IT Pro Resources
Bill Baer on...
In a recent conversation with a colleague I was asked the differences between Windows SharePoint Services 2.0 and 3.0 incremental crawls and the availability of results and thought I would share and explain briefly the differences here:
In Windows SharePoint Services 2.0 when an incremental crawl is run, SharePoint determines whether or not a document has changed and should therefore be included in the incremental crawl results. It does it by performing a hash of the document, if the hash is different between crawls, then so is the document and the document is readily; though, perhaps not immediately available to search results, but are available prior to any complete crawl being run successfully.

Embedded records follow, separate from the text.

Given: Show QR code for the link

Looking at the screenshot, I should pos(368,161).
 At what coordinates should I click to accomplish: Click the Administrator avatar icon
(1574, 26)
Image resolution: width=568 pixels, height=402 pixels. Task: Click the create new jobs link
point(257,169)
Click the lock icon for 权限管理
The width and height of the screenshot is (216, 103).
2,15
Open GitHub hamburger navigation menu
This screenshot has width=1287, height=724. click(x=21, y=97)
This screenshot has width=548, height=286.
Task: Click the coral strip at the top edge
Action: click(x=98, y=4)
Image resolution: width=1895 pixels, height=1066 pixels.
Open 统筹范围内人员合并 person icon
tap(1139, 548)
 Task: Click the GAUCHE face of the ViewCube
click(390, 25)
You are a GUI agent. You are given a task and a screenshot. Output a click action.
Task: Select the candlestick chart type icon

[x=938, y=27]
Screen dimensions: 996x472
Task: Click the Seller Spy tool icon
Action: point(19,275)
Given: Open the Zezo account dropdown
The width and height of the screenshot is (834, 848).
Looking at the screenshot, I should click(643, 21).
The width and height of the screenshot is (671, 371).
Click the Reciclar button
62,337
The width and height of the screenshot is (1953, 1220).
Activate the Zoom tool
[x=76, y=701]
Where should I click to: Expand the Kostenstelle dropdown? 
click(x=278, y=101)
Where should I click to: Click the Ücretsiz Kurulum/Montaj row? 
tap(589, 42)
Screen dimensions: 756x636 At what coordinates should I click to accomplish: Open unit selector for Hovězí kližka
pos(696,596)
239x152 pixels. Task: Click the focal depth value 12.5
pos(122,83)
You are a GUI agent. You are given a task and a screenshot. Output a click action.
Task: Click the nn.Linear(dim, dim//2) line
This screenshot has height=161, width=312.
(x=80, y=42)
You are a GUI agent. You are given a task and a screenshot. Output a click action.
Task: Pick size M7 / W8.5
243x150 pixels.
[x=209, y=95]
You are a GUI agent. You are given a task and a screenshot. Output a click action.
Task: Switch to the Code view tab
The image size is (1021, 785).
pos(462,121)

For the Windows SharePoint Services 3.0 these rules have changed; the crawler uses the Windows SharePoint Services change log to inform itself of changes made to a site collection. This change log informs the crawler whether items have been added, modified, or deleted and the crawler managed the change according to those variables and will always append to the existing index on the indexer and makes the results immediately available.
In retrospect, the item is not available in search results until it is crawled and propagated (seconds) in Microsoft Office SharePoint Server 2007. It does not wait for the crawl to complete, but happens on an ongoing basis. The key to achieving the most current results propagation are frequent incremental crawls.
What about filesystem indexes? Are they still the same?
A key difference between the file system indexes is that the property store is longer stored on the Index File System as the sps.edb), all the gatherer structures, and the anchor text (all links between the documents) are stored in the search database.